Rotational Kinetic Energy of Planet

1. Nov 16, 2013

rrfergus

1. The problem statement, all variables and given/known data
This question has two parts; the first part I understand but the second part I do not.
Part 1: What is the rotational energy of a planet about its spin axis? Model the planet as a uniform sphere of radius 6420 km, and mass 5.59x10^24 kg. Assume it has a rotational period of 24.0 h. The answer to this is 2.44x10^29J. I understand this part.
Part 2: Suppose the rotational kinetic energy of the planet is decreasing steadily because of tidal friction. Assuming the rotational period increases 15.0 μs each year, find the change in one day. (Let 1 yr = 365 d.). The answer to this is -2.32x10^17 J/day, but I do not understand how to get it. Thank you! :)

2. Relevant equations
KE = 1/2Iω^2
I = 2/5MR^2
ω = 2π/T (T is period)

3. The attempt at a solution
If T increases by 15μs each year, then at the end of 1 year the period will be 24h(3600s/h) + 15x10^-6s.

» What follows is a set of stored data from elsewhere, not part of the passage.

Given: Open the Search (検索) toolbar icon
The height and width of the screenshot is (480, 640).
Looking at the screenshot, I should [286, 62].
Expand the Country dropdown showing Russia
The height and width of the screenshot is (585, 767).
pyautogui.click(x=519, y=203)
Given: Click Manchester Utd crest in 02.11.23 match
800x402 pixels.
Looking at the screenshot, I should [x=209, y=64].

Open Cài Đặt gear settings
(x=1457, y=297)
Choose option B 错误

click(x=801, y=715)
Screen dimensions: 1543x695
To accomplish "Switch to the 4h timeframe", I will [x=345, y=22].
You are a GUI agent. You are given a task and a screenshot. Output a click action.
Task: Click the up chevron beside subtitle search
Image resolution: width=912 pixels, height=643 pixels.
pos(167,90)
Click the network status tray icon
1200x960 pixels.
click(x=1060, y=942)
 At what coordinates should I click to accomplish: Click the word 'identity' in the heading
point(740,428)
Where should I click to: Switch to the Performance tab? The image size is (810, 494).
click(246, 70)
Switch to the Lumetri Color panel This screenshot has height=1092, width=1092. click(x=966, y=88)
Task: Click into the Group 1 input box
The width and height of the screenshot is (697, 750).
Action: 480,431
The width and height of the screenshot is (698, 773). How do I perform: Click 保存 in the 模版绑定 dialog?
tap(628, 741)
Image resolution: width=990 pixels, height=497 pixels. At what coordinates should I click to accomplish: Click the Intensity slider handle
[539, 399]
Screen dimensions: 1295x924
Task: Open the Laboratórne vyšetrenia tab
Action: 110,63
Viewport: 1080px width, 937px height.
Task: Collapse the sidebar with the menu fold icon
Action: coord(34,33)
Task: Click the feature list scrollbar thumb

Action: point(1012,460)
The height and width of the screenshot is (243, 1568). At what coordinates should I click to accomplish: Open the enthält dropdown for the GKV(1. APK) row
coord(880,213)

So, I use that to find the rotational kinetic energy of the planet at the end of the year and I get 2.4369x10^29J. Then, I subtract the original rotational kinetic energy (the answer from part 1) and divide the result by 365 (since there are 365 days/year). The result is about -8.39x10^23J/day, which is way off from the correct answer.

2. Nov 16, 2013

lucasem_

Make sure your units are consistent between problems. I recommend converting everything into units of days when determining the kinetic energy. Simply diving by 365 in the very end may not give you what you're looking for, try calculating $\Delta E = \frac{1}{2}I(\omega_2^2-\omega_1^2)$ after your units of $\omega$ are consistent. It's likely the error was made with unit conversion.

Once all your units are for a single day, you won't need to divide by anything in the end. Your answer will be the change in energy from one day to the next, so it would be equivalent to Joules/Day

3. Nov 16, 2013

rrfergus

Great! I got the right answer! Thank you so much!